START Information given

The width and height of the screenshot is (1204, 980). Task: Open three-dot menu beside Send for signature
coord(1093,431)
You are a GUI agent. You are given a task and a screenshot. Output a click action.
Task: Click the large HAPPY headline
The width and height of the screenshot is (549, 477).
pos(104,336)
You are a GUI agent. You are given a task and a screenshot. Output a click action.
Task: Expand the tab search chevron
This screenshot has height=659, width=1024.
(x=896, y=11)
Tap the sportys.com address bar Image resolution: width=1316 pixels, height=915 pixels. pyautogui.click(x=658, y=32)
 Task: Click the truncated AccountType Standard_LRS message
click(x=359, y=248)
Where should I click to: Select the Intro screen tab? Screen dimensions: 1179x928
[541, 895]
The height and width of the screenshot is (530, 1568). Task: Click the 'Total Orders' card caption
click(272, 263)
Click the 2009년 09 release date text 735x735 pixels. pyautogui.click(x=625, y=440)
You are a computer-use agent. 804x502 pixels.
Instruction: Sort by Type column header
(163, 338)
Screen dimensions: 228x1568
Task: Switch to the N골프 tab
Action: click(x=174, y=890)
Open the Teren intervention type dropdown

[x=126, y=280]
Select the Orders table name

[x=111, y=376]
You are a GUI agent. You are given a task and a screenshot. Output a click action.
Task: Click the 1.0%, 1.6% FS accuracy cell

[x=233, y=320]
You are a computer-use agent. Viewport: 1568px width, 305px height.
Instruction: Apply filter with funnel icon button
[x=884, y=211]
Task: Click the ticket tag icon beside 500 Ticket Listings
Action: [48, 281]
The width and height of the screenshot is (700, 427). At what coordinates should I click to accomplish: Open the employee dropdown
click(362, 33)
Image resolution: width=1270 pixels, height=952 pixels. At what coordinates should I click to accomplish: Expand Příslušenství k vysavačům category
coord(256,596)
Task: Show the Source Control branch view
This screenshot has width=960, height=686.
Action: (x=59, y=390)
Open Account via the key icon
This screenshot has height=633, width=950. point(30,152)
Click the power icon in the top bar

END Information given

▶ **The task**: Return, from the data, each line where the string "pyautogui" occurs.

▶ **Response box**:
Tap the sportys.com address bar Image resolution: width=1316 pixels, height=915 pixels. pyautogui.click(x=658, y=32)
Click the 2009년 09 release date text 735x735 pixels. pyautogui.click(x=625, y=440)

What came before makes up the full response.